When using a DR cluster, my understanding is that the DR cluster’s keys and values will not be perfectly identical, if one uses set_versionstamped_key, because the DR cluster will call set_versionstamped_key itself, and its clock is not synchronized. Is that right?

In application code, if I call set_versionstamped_key get_range (to find the key) clear(complete_versionstamp), when those operations are copied over to the DR cluster, the clear will not be effective, because the key on disk has a different complete versionstamp. Is that correct?

If so, what are my options?

jzhou · July 12, 2024, 10:44pm

No, set_versionstamped_key won’t cause difference in the DR cluster. The reason is that versionstamp operations are converted into SET mutation at the commit proxy via transformVersionstampMutation() calls. DR will copy the converted mutations to the destination cluster. Thus, the destination side applies the same mutation as the source cluster. I.e., the source and the destination cluster are identical.
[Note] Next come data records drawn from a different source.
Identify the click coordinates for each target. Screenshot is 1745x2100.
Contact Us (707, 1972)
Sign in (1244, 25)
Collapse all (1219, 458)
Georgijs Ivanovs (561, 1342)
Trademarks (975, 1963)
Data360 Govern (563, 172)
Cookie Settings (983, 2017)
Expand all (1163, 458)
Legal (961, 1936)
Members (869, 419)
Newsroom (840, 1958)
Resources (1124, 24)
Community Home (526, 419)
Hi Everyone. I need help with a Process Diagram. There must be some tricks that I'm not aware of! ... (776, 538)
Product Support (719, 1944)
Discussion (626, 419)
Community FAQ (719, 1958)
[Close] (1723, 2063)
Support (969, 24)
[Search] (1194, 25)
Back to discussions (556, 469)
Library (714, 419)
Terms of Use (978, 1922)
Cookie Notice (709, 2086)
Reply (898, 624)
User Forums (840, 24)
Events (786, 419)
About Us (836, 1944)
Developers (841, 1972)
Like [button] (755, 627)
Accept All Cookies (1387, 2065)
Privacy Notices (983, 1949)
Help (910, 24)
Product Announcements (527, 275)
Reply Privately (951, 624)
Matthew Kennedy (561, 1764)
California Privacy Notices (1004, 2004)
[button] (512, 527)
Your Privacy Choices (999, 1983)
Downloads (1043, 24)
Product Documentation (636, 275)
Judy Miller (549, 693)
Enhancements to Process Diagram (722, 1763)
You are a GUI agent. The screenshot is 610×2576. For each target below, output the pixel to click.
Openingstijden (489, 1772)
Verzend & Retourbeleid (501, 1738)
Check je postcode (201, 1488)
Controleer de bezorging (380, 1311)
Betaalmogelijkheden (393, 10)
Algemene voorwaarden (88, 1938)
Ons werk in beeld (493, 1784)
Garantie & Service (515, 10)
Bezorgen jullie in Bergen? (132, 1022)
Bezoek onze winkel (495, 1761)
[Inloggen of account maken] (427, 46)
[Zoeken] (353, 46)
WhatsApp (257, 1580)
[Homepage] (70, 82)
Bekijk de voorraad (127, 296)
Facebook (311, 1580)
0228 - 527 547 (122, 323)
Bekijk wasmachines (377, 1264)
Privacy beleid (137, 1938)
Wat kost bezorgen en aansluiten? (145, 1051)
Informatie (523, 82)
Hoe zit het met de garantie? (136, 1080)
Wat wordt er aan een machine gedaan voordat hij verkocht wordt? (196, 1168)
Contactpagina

miridius · July 15, 2024, 9:34am

Thanks for the answer!

Are there guarantees that versionstamps continue to be unique and absolutely ordered (i.e. no new versionstamps will overlap or be older than any that previously got copied over via DR) in various recovery scenarios:

If we failover and make the DR cluster active?
If we restore the main cluster from the DR cluster by a second fdbdr switch or similar?
If we create a new cluster from an S3 backup?

jzhou · July 17, 2024, 4:37am

The answer to 1 and 2 is Yes, and no guarantee for 3.

if fdbdr switch is issued, the destination cluster’s commit version will be bumped (foundationdb/fdbclient/DatabaseBackupAgent.actor.cpp at e89cf52f6c9a96985107492bb06029495f8f9809 · apple/foundationdb · GitHub) to be larger than the source cluster, before the switchover is done. So this will guarantee versionstamps to be monotonically increasing and unique.
A second fdbdr switch will follow the same process and a version bump. So the main cluster will have a higher version, thus providing the guarantee.
There is no guarantee for 3, because no such version bump exists for restore. Someone has to use fdbcli> advanceversion command to advance the commit version.

danm · July 17, 2024, 2:17pm

I notice you specifically call out fdbdr switch, but to our understanding in a ‘true’ disaster scenario (where the source cluster has become unavailable for some reason) you’d want to run fdbdr abort --dstonly. Would the same guarantees apply in that case as with fdbdr switch?

From my reading of the code you linked it looks like yes, but I’ve never written C++ before and it’s about 20 years since I last wrote C, so I don’t trust my own evaluation

jzhou · July 17, 2024, 5:33pm

In case of “true” disaster, the destination cluster won’t be able to cleanly get all the data from the source cluster. I.e., there could be a few seconds’ mutation data missed (if this is a concern, please consider the multi-region configuration, a different topic). When aborting the DR, the destination also does a version bump (foundationdb/fdbclient/DatabaseBackupAgent.actor.cpp at 6cd5ad2ffe1d246e695bb51d0184e74d9bac7217 · jzhou77/foundationdb · GitHub), and the comment says:

The +1 is because we want to make sure that a versionstamped operation can’t reuse
// the same version as an already-applied transaction.

So there is a “weak” guarantee here, because the missed mutations could have other versionstamp operations.